Outbound HTTP deserves the same structure as inbound endpoints. If every service manually creates clients, sets headers, chooses timeouts, and wires retry behavior, the application gets inconsistent fast.
Use IHttpClientFactory when your app needs named or typed clients with shared configuration. Put base addresses, default headers, timeouts, authentication handlers, resilience policies, logging, and service-specific behavior in one registration instead of scattering them across call sites.
This also avoids the classic lifecycle traps around HttpClient and handlers. Creating clients casually can lead to socket pressure. Keeping one static client forever can miss DNS changes unless it is configured carefully. The factory gives ASP.NET Core apps a standard place to manage handler lifetime and client configuration.

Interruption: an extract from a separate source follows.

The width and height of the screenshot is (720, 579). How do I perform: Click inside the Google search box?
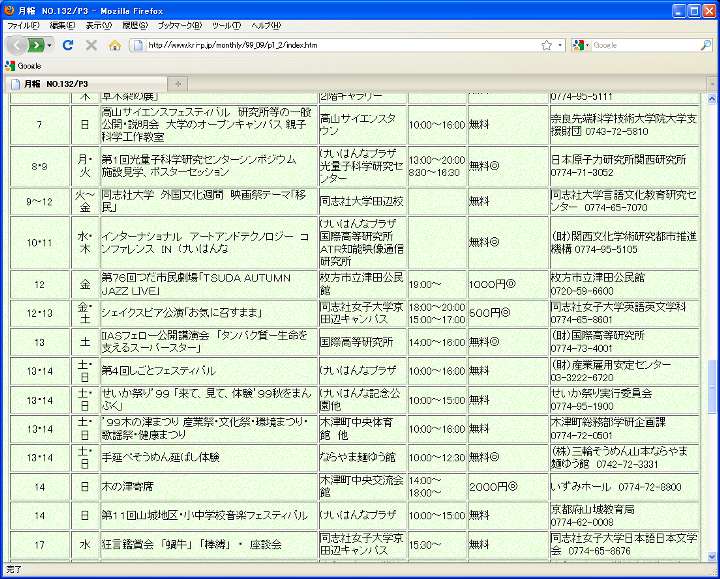(645, 45)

Keep the HTTP plumbing at startup instead of hiding it inside service classes. With Microsoft.Extensions.Http.Resilience, the same registration can also own the standard resilience pipeline:
builder.Services
.AddHttpClient<IGitHubClient, GitHubClient>(client =>
{
client.BaseAddress = new Uri("https://api.github.com/");
client.DefaultRequestHeaders.UserAgent.ParseAdd("MyApp/1.0");
})
.AddStandardResilienceHandler();
Typed clients are often the cleanest shape. They let the rest of the application depend on a domain-specific service instead of raw HTTP plumbing.
Still set timeouts and cancellation deliberately. IHttpClientFactory gives you a better construction model, not a free reliability strategy. The downstream call still needs clear ownership: what service is called, how long it may take, what failures mean, and whether the caller can retry safely.